Cardiac microtubule stability is increased in the streptozotocin (STZ) model of type 1 diabetes. Here, we investigate the reason for increased microtubule stability, and the functional consequences of stable microtubule disruption. Ventricular myocytes were isolated from rats at 8-12 weeks after injection of STZ. A 10% increase in microtubule density, but no difference in the ratio of microtubule-associated protein 4 (MAP4) to tubulin was seen in myocytes from STZ rats. Functionally, STZ myocytes showed a tendency for reduced shortening and intracellular Ca2+ ([Ca2+]i) transient amplitude, and a significant prolongation of time to peak (ttp) shortening and [Ca2+]i. Although microtubules in STZ myocytes were less sensitive to the microtubule disruptor nocodazole (NOC; 33 microM) than control myocytes, we only saw marked functional consequences of microtubule disruption by NOC in myocytes from diabetic animals.
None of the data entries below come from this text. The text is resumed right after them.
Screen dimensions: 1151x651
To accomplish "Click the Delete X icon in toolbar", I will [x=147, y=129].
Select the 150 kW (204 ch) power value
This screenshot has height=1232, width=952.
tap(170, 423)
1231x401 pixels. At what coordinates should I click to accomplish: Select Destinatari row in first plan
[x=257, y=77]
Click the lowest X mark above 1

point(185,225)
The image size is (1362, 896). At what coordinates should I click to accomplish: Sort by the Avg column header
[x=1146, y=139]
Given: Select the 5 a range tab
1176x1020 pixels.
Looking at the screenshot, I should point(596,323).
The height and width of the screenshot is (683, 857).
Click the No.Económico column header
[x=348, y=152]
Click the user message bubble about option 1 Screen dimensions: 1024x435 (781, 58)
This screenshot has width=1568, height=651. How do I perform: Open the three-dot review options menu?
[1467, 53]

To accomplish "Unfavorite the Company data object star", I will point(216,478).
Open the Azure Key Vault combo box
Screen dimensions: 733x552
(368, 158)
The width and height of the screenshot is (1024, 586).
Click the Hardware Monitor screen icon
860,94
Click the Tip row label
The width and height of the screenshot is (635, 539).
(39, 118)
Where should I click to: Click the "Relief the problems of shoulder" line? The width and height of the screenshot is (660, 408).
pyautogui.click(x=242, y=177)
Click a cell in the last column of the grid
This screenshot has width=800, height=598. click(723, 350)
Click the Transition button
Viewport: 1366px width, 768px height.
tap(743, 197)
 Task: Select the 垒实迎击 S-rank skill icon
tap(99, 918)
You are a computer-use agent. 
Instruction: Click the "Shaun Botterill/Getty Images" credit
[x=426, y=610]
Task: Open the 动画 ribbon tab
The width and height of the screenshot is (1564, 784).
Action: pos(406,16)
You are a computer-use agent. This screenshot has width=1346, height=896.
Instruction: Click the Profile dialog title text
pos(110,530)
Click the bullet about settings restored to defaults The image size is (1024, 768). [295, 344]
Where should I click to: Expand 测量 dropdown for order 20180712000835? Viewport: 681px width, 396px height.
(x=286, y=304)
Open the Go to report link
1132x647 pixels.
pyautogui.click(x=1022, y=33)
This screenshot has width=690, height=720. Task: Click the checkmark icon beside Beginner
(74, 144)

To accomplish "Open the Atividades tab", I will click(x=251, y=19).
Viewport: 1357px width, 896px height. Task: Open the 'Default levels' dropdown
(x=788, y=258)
NOC increased shortening and [Ca2+]i transient amplitude in STZ myocytes by 45 and 24%, respectively (compared with 4 and 6% in controls). Likewise, NOC decreased ttp shortening and [Ca2+]i only in STZ myocytes, such that these parameters were no longer different between the two groups. In conclusion, stable microtubules in diabetes are not associated with an increase in MAP4, but are functionally relevant to cardiac dysfunction in diabetes, regulating both [Ca2+]i and shortening.